Ask AI to identify its sources when that is useful, but do not assume a source exists merely because the answer includes a link or citation. Open the source. Read the relevant part. Check the date. Make sure the source actually supports the claim. Important decisions still belong to a person.
Don’t Let AI Replace Your Thinking
There is a difference between asking AI to help you think and asking it to think instead of you. If I say, “Write something about trust,” AI can produce an article. It may even be a good article, but it may not contain anything I actually learned. A better beginning is: “I have learned that the best client relationships started when someone offered me enough trust to begin, and I worked to earn enough trust to continue. Help me explore what that means.”
Now the work has a foundation. The idea came from experience, and AI helps me develop it. The goal is not to produce more words. The goal is to communicate something worth understanding.
Conversation Helps Preserve Voice
My voice is important to me, not because every sentence needs to sound exactly the same, but because the voice carries the values behind the words. I do not want to sound like a corporation, frighten business owners into buying something, or pretend I have every answer. I want people to feel like we are sitting across the table, talking honestly about their business.
AI cannot protect that voice unless I remain part of the conversation.
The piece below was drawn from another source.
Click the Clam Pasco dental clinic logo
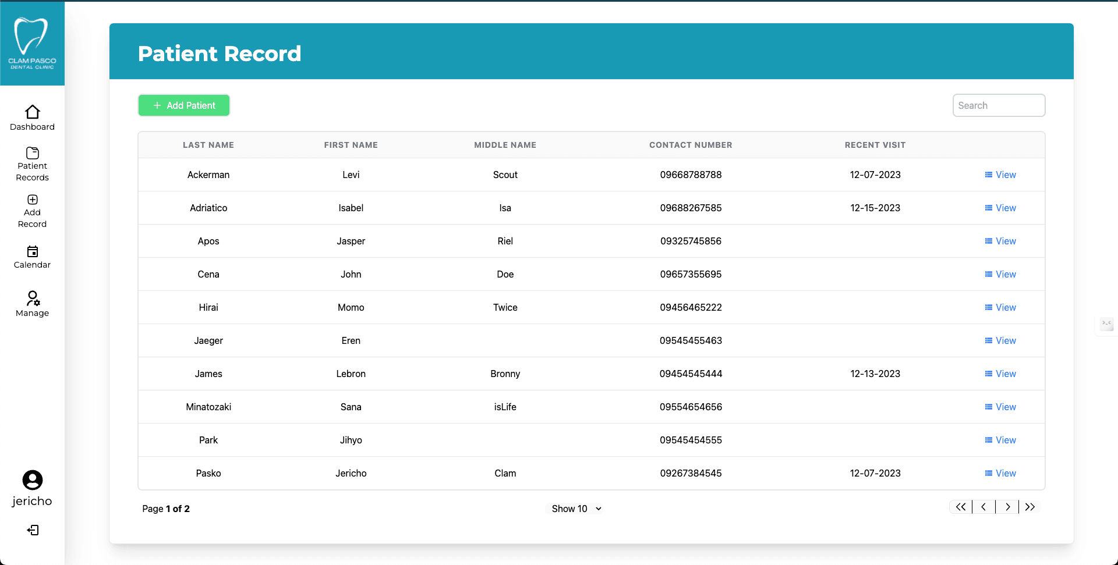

I have to notice when the work drifts, explain why something does not fit, and bring the conversation back to what I actually believe. Voice is not protected by one perfect prompt. It is protected through continued participation.
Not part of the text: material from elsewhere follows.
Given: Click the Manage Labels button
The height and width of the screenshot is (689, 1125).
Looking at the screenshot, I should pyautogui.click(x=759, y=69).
Know When the Conversation Is Finished
AI can keep revising almost forever. There is always another version, another headline, another idea, or another way to say the same thing. At some point, you must decide: “This says what I mean.” “This is good enough to use.” Or: “This is not working. I need to step away and think.” Knowing when to stop is part of judgment. The goal is not perfection. The goal is useful, honest work.
The Lesson
A prompt is not a magic command. It is the beginning of a working conversation. You provide the idea, purpose, experience, and context. AI responds. You evaluate, correct, clarify, add examples, ask questions, and continue until the work says what you mean and serves the person it was created for. The quality of the result does not depend only on how cleverly you wrote the first prompt.
It depends on how thoughtfully you participated in the conversation that followed.
Continue Learning
This lesson works together with three other parts of the NTA Knowledge Library:
- AI Needs Context Before It Can Be Helpful
- AI Can Assist Judgment—It Cannot Own It
- AI Does Not Have to Be a Monster
You can also explore the complete AI Foundations collection or learn how this teaching fits the Practical AI for Small Business book.
Reflection Questions
Think about how you currently communicate with AI:
- Am I expecting the first response to be the finished result?
- Do I correct AI when something feels inaccurate, generic, or unlike me?
- What values or expectations do I need to explain more clearly?
- Could I ask AI to question me before it begins the work?
- Am I giving AI an idea from my experience—or asking it to fill empty space with words?
- How will I recognize when the result is accurate, useful, and ready?
- Am I using AI to strengthen my thinking or avoid doing the thinking?
You do not need to become a prompt engineer. You need to remain an active participant in the work.